The corn growing in the median in front of the house between the sidewalk and the street has been an ongoing source of amusement. The main roads and highways surrounding where we live encompass acres of cornfields and nobody really focuses on it, but for some reason a couple of stalks growing in front of a house and sidewalk on a busy street seems to stop pedestrians and elicit comments. Because of the drought this corn is not as robust as it might have been, but the stalks way taller than I am, which has caused me to repeatedly and spontaneously burst out singing that line from “Oh What a Beautiful Morning” where “the corn is as high as an elephant’s eye”. Okay, maybe you have to be old to know that song, but it’s stuck in my head.

my big corn harvest

Each stalk has a few ears growing on them. Some of them were finally ready to pick, so the other night I went out for The Big Harvest. As it turns out this corn ended up being feed corn, not sweet corn. It’s edible, but not as sweet. It’s good for feeding livestock or for grinding into meal and supposedly for popcorn. We had some on the cob for dinner with butter and salt anyway, just because, and it was OK, but I wasn’t swooning over it like regular summer sweet corn. I’ve got some drying out to experiment making popcorn, so we will see how that goes. It’s been fun watching it and watching the reactions on the street though.
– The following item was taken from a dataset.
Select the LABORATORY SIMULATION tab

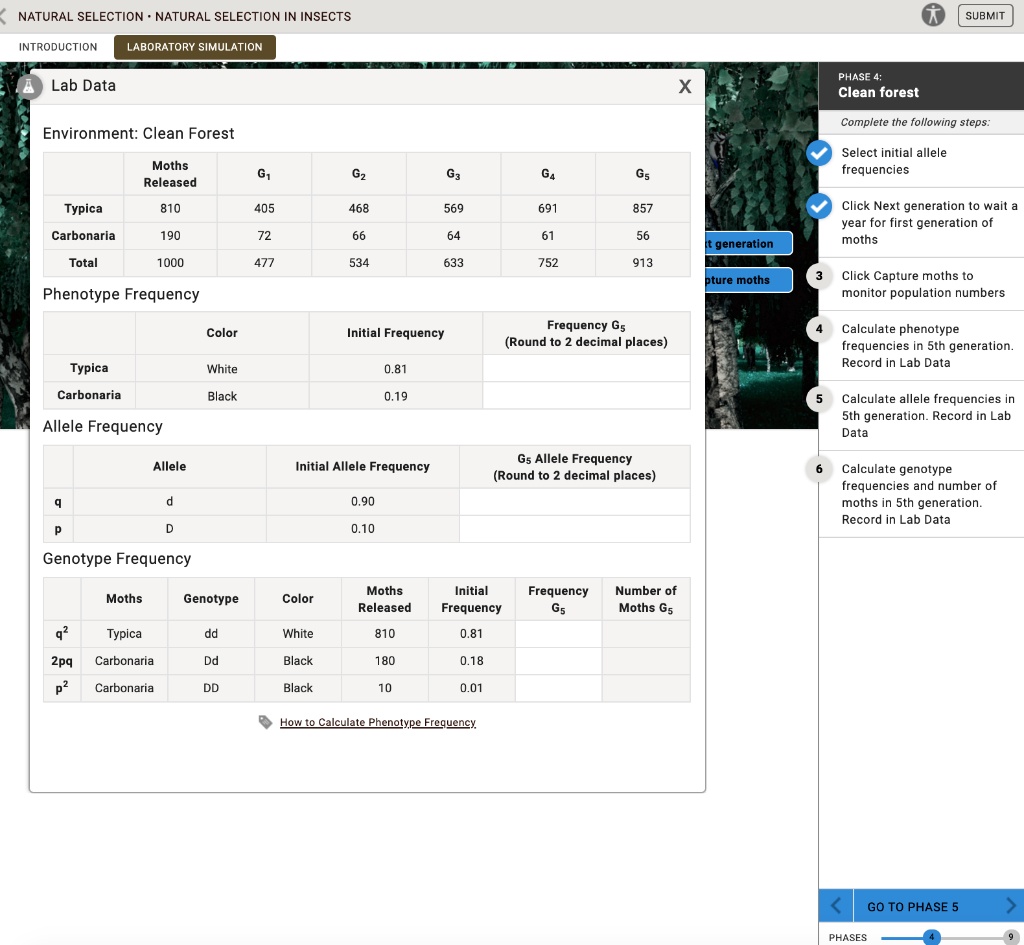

As we head into September, the potted cherry tomatoes have coughed up a couple every day or so to throw into a salad. The basil has been mostly made into pesto. My fig tree has only given me one rather anemic fig – I don’t know what that’s about. The crows never did return to the Crow Tree this summer. The House Sparrows fledged and left the nest but the gang is still hanging around in large groups in the ivy, the trees and perched on wires.

Mornings on the porch are breezy and pleasant. Afternoons are a blast furnace of full sun. Sitting there at dusk has been limited due to the mosquitos (I am a mosquito magnet). In the evenings you can catch the odor of marijuana or skunk (I am not sure which, perhaps both) from somewhere, wafting on the air. The squirrels are still leaving peanut shells on the porch and have been busy hiding their stores in preparation.

And so summer winds down on the Urban Porch.